Companies have caught on too. A lot of them have launched what they call sustainability initiatives -- doing well by being good. That usually means cutting energy and water use and waste. They've hired sustainability directors, carefully calculated their carbon footprints, and banished styrofoam from the lunchroom.
We wondered, though, whether it's still easy to be green in a recession. From the Marketplace sustainability desk, Sarah Gardner reports.
SARAH GARDNER: Five hundred well-dressed professionals armed with Blackberries and strong coffee pack an auditorium in San Francisco for a conference on "green business."
JOEL MACKOWER: Wow. Look at y'all. Either this is a hot topic or there's a whole lot more people without jobs than I thought.
No, these sustainability execs are fully employed, thank you very much. And they want to keep it that way. Maybe that's why they all stressed the cost-saving nature of their work.
Man 1:We are driving upwards of $60 million off the bottom line.
WOMAN:So there is a lot of hidden value in doing the right thing.
MAN 2So our work is actually becoming more important in the company.

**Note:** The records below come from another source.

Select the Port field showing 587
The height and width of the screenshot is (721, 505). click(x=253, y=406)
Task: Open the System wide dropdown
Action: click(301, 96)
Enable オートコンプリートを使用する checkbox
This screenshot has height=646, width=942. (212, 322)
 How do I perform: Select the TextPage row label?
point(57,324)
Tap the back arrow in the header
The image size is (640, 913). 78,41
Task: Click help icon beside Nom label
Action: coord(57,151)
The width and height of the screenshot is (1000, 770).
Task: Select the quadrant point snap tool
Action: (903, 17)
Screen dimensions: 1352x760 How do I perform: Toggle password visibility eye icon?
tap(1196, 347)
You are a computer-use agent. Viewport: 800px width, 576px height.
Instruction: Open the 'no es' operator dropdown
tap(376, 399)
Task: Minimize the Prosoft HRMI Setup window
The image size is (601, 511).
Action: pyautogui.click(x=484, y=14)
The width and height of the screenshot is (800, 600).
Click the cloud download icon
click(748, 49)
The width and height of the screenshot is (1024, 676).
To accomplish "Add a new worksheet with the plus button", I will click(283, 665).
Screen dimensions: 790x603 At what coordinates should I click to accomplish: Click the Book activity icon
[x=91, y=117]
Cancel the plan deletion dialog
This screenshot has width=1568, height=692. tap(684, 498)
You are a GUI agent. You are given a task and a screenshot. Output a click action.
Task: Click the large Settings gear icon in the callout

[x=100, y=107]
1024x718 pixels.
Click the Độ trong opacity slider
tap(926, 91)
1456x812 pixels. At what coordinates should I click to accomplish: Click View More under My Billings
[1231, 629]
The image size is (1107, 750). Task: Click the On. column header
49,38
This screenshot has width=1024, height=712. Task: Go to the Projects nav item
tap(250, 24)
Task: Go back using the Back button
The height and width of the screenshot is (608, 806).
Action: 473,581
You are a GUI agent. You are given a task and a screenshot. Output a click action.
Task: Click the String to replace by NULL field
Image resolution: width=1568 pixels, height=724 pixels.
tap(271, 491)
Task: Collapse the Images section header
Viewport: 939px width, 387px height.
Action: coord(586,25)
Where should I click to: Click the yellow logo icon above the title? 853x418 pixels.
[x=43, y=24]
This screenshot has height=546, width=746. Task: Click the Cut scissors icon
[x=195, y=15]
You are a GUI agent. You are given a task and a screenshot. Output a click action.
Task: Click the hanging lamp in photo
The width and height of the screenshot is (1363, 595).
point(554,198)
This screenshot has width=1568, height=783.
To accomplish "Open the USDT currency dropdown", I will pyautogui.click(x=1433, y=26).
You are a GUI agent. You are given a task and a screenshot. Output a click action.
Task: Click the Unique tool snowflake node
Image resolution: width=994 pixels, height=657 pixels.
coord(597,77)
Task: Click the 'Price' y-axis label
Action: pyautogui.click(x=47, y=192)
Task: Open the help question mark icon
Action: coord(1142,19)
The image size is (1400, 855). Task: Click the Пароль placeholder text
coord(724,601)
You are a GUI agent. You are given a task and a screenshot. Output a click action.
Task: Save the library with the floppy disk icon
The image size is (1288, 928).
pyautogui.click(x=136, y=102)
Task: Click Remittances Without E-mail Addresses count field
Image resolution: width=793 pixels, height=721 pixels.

These execs told us their companies had no plans to cut back in-house sustainability programs, whether that means installing more efficient heating systems, conserving water, or using less packaging. Of course, these guys all work for companies still willing to pony up the travel money for green conferences, so you figure their employers are pretty committed to this stuff already.
So we tracked down John Davies from the research outfit Green Biz Intelligence. He gave us the bigger picture.
JOHN DAVIES: We didn't see a lot of new hiring. We saw a lot of hiring freezes.
Davies spent two months surveying over a hundred companies, most in the Fortune 500. About a quarter of them told Davies they were actually expanding their environmental budgets this year. Another quarter admitted they plan to cut those budgets. And the other half? Well, they were simply going to tread water.
Conference organizer Joel Makower insisted that marked a notable shift in corporate behavior.
MAKOWER: Companies, in the past, whenever there's been a downturn, companies have sort of said, "OK, let's take a step back and, oh by the way, the economy's bad, let's get rid of our whole environmental department because no one's suing us today. That's not happening right now.
So corporate green hasn't withered on the vine, but it's not blooming either. That's especially true for companies just starting down a greener path.
GIL FRIEND: We're seeing a great deal of uncertainty.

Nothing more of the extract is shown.